Vestiu-se e saiu. Atravessou com lenta serenidade os subúrbios do
Norte. Já em pleno campo, beirando as terras baixas do Mississippi,
caminhou mais depressa.
Seu
plano era de uma coragem bêbada. Era o de aproveitar os últimos
homens que ainda lhe deviam reverência: os serviçais negros do Sul.
Eles tinham visto seus companheiros fugir e não os viram voltar.
Acreditavam, portanto, em sua liberdade. O plano de Morell era uma
sublevação total dos negros, a tomada e o saque de Nova Orleans e a
ocupação de seu território. Morell, decaído e quase desfeito pela
traição, meditava uma resposta continental: uma resposta em que o
criminoso era exaltado até a redenção e a história. Dirigiu-se
com esse fito a Natchez, onde era mais profunda sua força.
Transcrevo sua narração daquela viagem:
Caminhei
quatro dias antes de conseguir um cavalo. No quinto parei perto de um
riacho para me abastecer de água e fazer a sesta. Eu estava sentado
num tronco, olhando o caminho andado até então, quando vi um
cavaleiro se aproximar num cavalo escuro de boa estampa. Logo que o
avistei, decidi tirar-lhe o cavalo. Preparei-me, apontei-lhe uma
bonita pistola de tambor e dei-lhe ordem de apear. Executou-a e eu
peguei com a esquerda as rédeas e lhe mostrei o riacho,
ordenando-lhe que fosse caminhando na frente. Andou umas duzentas
varas e parou. Ordenei-lhe que se desvestisse. Disse-me: “Já que
decidiu me matar, me deixe rezar antes de morrer”. Respondi-lhe que
não tinha tempo para ouvir suas orações. Caiu de joelhos e lhe
desfechei um tiro na nuca. Abri de um talho a sua barriga;
arranquei-lhe as vísceras e afundei-o no riacho. Depois revistei os
bolsos e encontrei quatrocentos dólares e trinta e sete centavos e
uma quantidade de papéis que não demorei em vistoriar. Suas botas
eram novas, flamejantes, e ficaram bem em mim. As minhas, que estavam
muito gastas, afundei no riacho.
Assim
obtive o cavalo que precisava para entrar em Natchez.
A
INTERRUPÇÃO
Morell
capitaneando povoações negras que sonhavam enforcá-lo, Morell
enforcado por exércitos negros que sonhava capitanear — pesa-me
confessar que a história do Mississippi não aproveitou essas
oportunidades suntuosas. Contrariamente a toda justiça poética (ou
simetria poética), nem sequer o rio de seus crimes foi sua tumba.

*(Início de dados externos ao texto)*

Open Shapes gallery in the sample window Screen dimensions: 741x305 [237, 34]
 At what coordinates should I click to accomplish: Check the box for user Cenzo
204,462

No
dia 2 de janeiro de 1835, Lazarus Morell faleceu de uma congestão
pulmonar no hospital de Natchez, onde havia se internado com o nome
de Silas Buckley. Um companheiro de enfermaria o reconheceu. Nos dias
2 e 4, os escravos de certas plantações quiseram sublevar-se, mas
foram reprimidos sem maior efusão de sangue.